# PROBLEM DESCRIPTION
Search the data for "computer". Each line containing it is to be copied.

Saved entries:
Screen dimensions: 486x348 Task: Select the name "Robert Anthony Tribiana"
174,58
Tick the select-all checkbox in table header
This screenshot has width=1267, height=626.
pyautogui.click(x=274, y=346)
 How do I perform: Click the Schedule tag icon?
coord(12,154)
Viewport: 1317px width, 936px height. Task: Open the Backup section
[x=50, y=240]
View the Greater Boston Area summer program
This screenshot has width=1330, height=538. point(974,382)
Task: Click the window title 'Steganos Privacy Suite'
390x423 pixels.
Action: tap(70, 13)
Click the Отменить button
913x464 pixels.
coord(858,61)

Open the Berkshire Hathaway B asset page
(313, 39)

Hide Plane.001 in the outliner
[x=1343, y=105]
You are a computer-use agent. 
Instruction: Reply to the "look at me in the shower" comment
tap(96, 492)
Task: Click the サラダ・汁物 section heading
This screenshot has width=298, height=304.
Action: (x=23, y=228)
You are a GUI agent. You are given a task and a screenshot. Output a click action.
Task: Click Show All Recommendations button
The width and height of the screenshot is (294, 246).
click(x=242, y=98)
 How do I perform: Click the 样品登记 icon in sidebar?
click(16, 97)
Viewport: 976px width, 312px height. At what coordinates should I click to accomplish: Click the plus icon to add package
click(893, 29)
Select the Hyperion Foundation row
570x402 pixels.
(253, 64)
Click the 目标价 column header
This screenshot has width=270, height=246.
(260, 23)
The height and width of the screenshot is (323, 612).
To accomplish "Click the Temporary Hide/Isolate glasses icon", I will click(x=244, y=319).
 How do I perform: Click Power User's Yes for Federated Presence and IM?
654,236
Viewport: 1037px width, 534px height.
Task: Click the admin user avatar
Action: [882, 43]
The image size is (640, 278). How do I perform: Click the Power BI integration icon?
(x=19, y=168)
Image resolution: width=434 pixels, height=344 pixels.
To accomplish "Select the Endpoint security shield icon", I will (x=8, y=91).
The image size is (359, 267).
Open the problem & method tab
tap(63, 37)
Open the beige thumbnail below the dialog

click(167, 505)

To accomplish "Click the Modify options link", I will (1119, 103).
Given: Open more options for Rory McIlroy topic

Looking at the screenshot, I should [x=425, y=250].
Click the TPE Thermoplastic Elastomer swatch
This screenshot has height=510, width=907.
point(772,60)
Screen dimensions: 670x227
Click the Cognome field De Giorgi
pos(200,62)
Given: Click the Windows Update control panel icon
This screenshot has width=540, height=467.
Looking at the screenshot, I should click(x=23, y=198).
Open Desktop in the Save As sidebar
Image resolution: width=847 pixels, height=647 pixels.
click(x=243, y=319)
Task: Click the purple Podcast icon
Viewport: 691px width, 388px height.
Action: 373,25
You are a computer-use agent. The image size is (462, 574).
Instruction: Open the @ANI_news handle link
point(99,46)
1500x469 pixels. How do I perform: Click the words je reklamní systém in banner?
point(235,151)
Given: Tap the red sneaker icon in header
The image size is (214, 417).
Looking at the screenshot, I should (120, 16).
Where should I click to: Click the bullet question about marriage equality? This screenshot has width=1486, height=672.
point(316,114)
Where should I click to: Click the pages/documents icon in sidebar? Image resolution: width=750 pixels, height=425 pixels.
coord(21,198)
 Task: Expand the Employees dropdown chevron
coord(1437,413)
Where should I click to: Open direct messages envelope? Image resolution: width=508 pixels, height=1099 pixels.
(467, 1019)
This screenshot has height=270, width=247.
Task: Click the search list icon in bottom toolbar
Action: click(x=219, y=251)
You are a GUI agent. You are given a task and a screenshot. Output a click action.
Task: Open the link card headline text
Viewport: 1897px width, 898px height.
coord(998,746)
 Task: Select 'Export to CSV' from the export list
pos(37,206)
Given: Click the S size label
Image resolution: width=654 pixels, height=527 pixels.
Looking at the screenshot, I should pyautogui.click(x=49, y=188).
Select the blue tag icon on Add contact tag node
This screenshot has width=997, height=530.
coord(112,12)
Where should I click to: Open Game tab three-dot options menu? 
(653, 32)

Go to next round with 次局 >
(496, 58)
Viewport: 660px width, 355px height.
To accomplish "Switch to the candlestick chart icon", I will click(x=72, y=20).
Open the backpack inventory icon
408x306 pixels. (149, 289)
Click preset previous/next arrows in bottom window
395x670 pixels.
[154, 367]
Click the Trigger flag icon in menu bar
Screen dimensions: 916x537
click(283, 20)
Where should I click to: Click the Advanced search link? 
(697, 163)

# SOLVED PROBLEM
You are a computer-use agent. 
You are a computer-use agent. The image size is (462, 574).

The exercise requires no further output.